Eye on ionization: Visualizing and controlling bound electron dynamics in strong laser fields

(PhysOrg.com) -- Subatomic events can be remarkably counterintuitive. Such is the case in theoretical physics when, under certain specific conditions, atoms exposed to intense infrared laser pulses remain stable rather than undergoing the ionization expected from electric fields at least as strong as the electrostatic forces binding the irradiated valence electrons. Inspired by the observed acceleration of neutral atoms¹, and other recent experiments², researchers at the Max-Born Institute for Nonlinear Optics in Berlin have shown that, in theory, angular resolved photoelectron spectroscopy can be used to directly image these so-called laser-dressed stable atoms.

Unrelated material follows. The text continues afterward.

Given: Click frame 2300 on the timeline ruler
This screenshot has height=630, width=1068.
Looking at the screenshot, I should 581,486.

Today, intense laser pulses with electric fields exceeding the electrostatic fields binding electrons in atoms and molecules have become a routine tool with various applications. Performing research designed by Dr. Olga Smirnova, Dr. Felipe Morales, with Ms. Maria Richter and Dr. Serguei Patchkovskii, conducted in a so-called numerical experiment in which they exposed a potassium atom to a strong laser field and studied the resulting effects. “Naturally,” Morales and Richter explain, “one would think that hammering an atom or molecule with such pulses would lead to fast ionization and overall disintegration of the atomic system. We demonstrate that, surprisingly, the pulse may only flatten the atom, changing its shape without causing it to disintegrate.” Shape refers to the atom’s electronic structure.

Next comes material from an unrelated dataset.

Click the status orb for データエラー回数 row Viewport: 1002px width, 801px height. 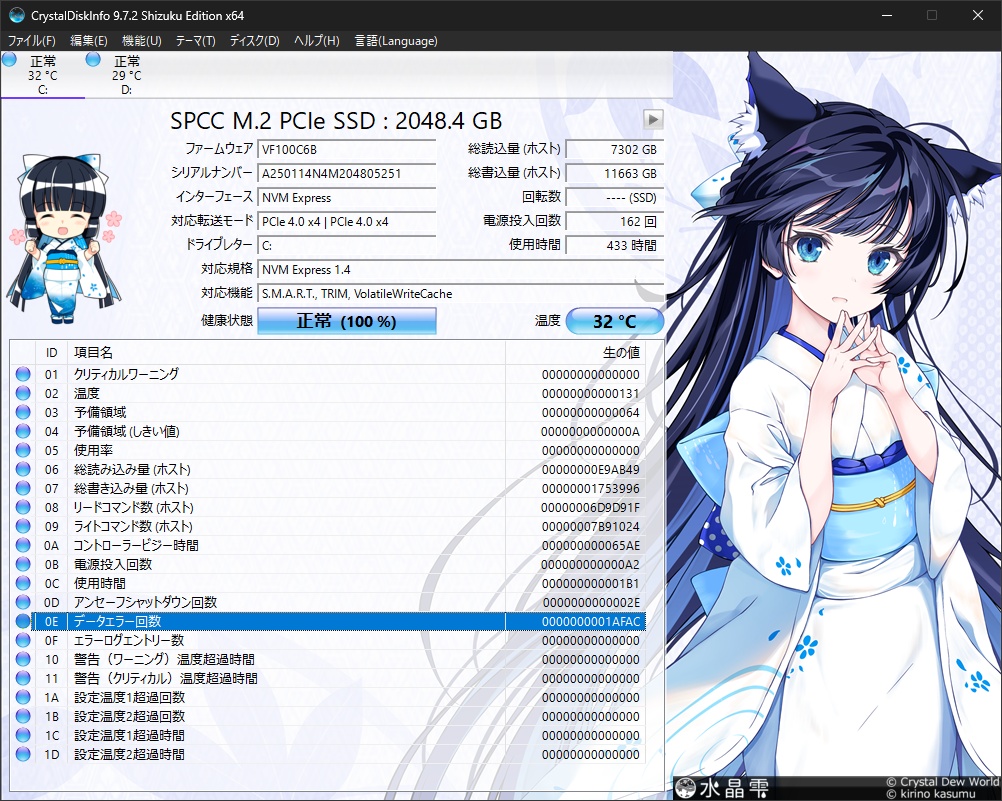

“Specifically,” they continue, “the main advance of our work is to show how the electronic structure of this new distorted atom in a superatomic field – the Kramers-Hennerberger (KH) atom – can be directly imaged, within what are now standard experimental conditions.” The existence of the KH atom, although theoretically predicted more than 40 years ago by Henneberger³ and since then the object of extensive research⁴, has so far remained unconfirmed experimentally. “What we are demonstrating with our work”, stress Morales and Richter, “is that the KH atom is not just an abstract concept formally introduced by theorists, but it is an object, which can be experimentally detected.” In particular, their procedure is based on the calculation of angle resolved photoelectron spectra, which can be obtained with standard femtosecond laser pulses and velocity map imaging techniques^2,5.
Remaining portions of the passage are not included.